ARGOT2 predicted only 7 functions, averaging 80% confidence (Table 3). The BAR+ and dcGO servers were both unable to predict a function for any of the proteins as shown in Table 3. PSIPRED was capable of predicting a function for all 31 proteins, averaging 91% confidence in the process (Table 4). The function of “structural constituent of ribosome” was predicted for 7 of the 31 proteins. Also, some form of “binding” was predicted for 16 of the 31 proteins and ranged from “calcium ion binding” to “actin binding”. While the PSIPRED predictions were rather vague, the confidence of the predictions remained high across all 31 hypothetical proteins. Additionally, the fold recognition server Phyre2 only identified 8 potential matching folds out of a possible 31 and had an average confidence of 16.60% which is the probability of the query sequence and template being homologous (Table 4). Moreover, since Phyre2 utilizes fold recognition, the information the server provided allows users to gain insight into the fold of that protein.
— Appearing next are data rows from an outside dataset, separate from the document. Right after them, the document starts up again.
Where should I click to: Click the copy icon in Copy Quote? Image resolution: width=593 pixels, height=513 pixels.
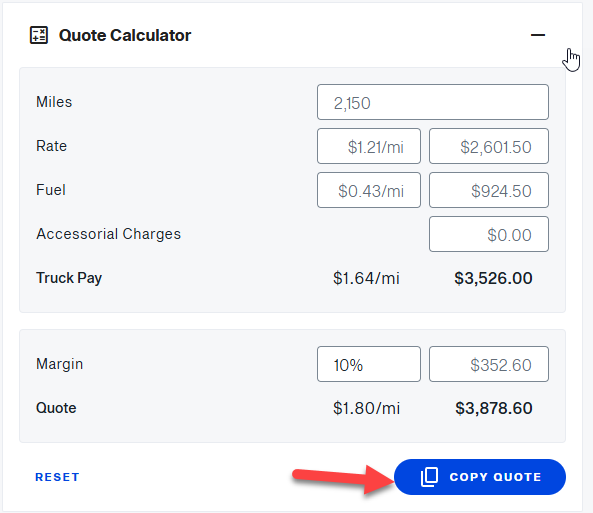(x=430, y=477)
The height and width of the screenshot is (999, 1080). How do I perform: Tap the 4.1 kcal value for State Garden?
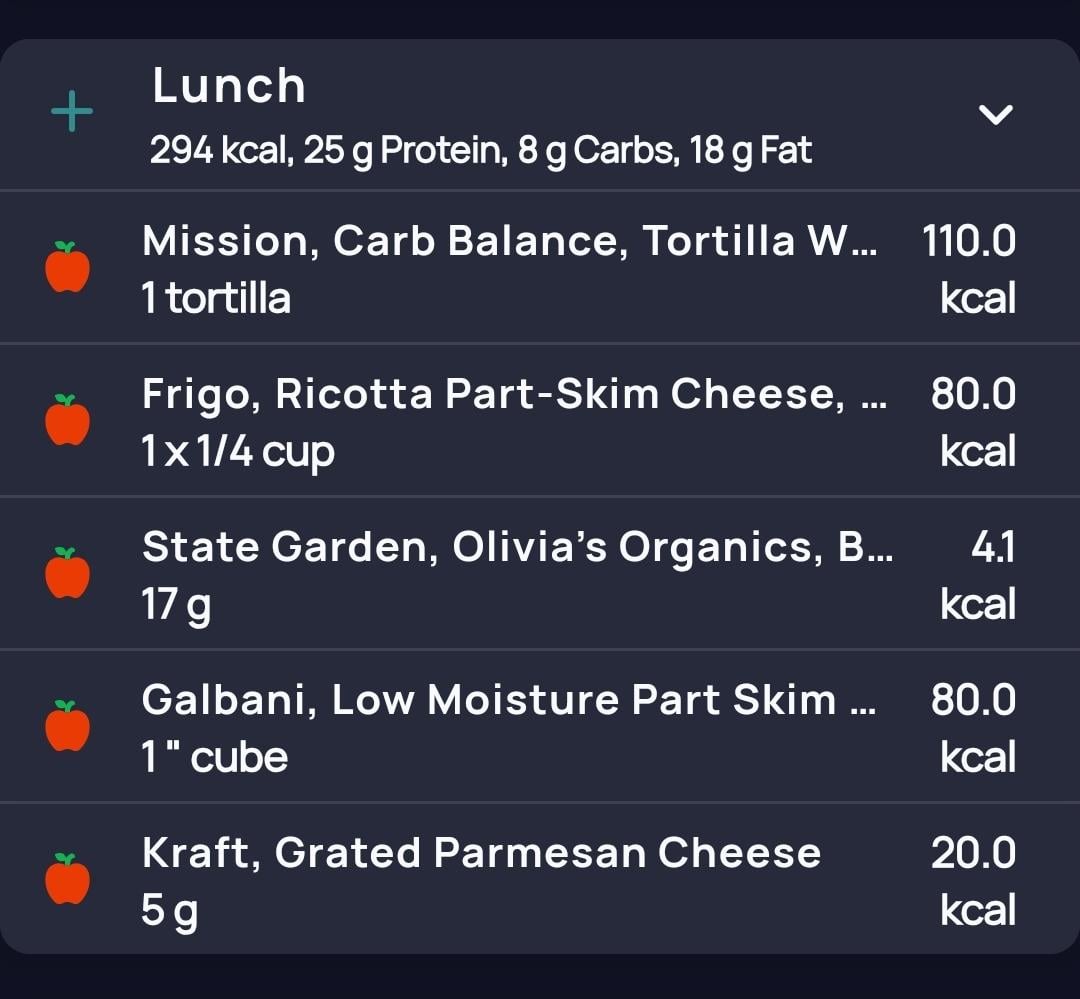click(978, 575)
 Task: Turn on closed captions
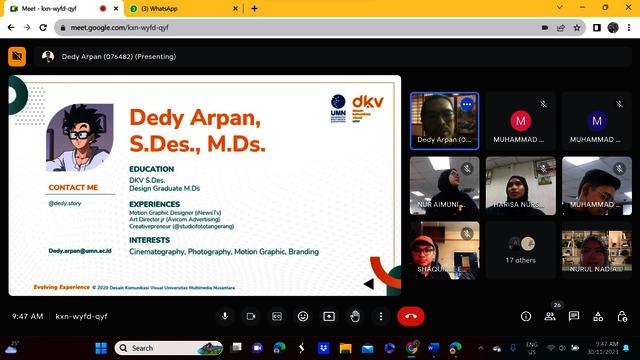(277, 316)
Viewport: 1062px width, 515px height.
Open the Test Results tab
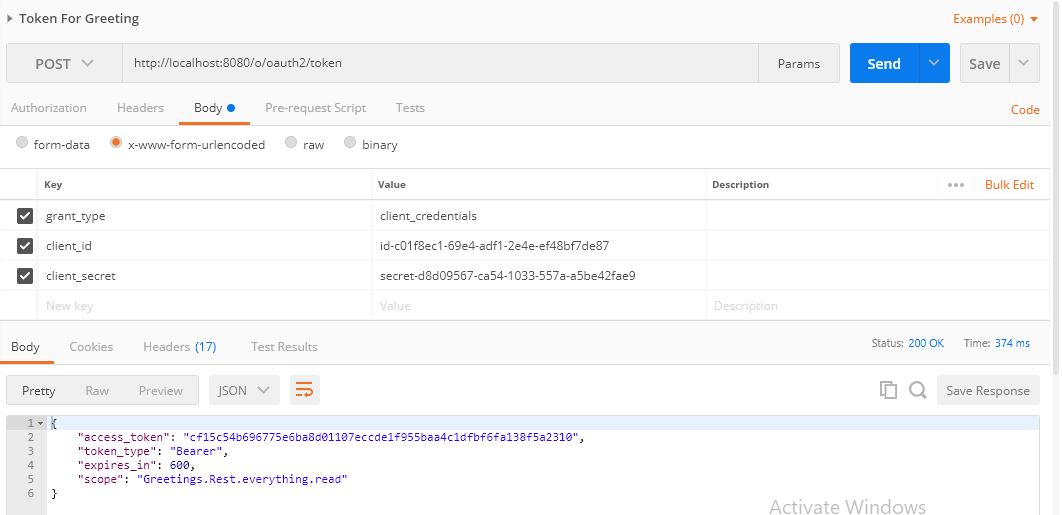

ProtFun provided a more thorough functional prediction for each protein that it could predict a function for. ProtFun managed to make 24 of the possible 31 hypothetical protein function predictions (Table 5). Not only did ProtFun predict functions for the 24 proteins, it also predicted whether the protein was an enzyme or nonenzyme, and its gene ontology (GO). Across the 26 predictions, function prediction confidence averaged at 29%, enzyme/nonenzyme prediction confidence averaged at 63%, and gene ontology prediction confidence averaged at 17%. SWISS-MODEL did not find templates for any of the proteins and therefore, could not produce a structure to use as input to the 3d2GO server. However, MuFold predicted a structure for 22 of the 31 hypothetical proteins (Table 6). Furthermore, structure-based server 3d2GO utilized those predicted structures to predict a function for the 22 proteins as shown in Table 6. Average prediction confidence was 50% and the server was able to predict a function from all structures proposed by MuFold. The function for protein AAW33433 was predicted to be RNA binding, ribosome, ribonucleoprotein complex, structural molecule activity, intracellular, translation, rRNA binding and structural constituent of ribosome at 99% confidence, but aside from this thorough prediction, most other predictions were rather vague, such as “cytosol”, “cytoplasm”, and “membrane” as shown in Table 6. While Pfam and SMART are not strictly protein function prediction servers, we wanted to investigate whether they could provide pertinent domain information for the HAdV hypothetical proteins. Pfam also did not find any domains in these proteins. Further, while the SMART server did find matching regions for 26 of the 31 hypothetical proteins, the information provided from the server was very minimal as 23 of the 26 matches were “low complexity regions” and the other 3 were classified as “signal peptide regions” (Table 7).

Conclusions

It is apparent from the results no single server produces the most complete functional determination of these “hard” HAdV hypothetical proteins. The servers that provided the most information were PFP, ESG, PSIPRED, 3d2GO, and ProtFun. The servers which provided very little or no functional information were ARGOT2, BAR+, and dcGO. We believe that the best option for functional prediction of hypothetical proteins is to use a multitude of servers and analyze the results produced. Furthermore, we agree with Radivojac et al. [25] that these servers need to be improved in order to better predict protein function.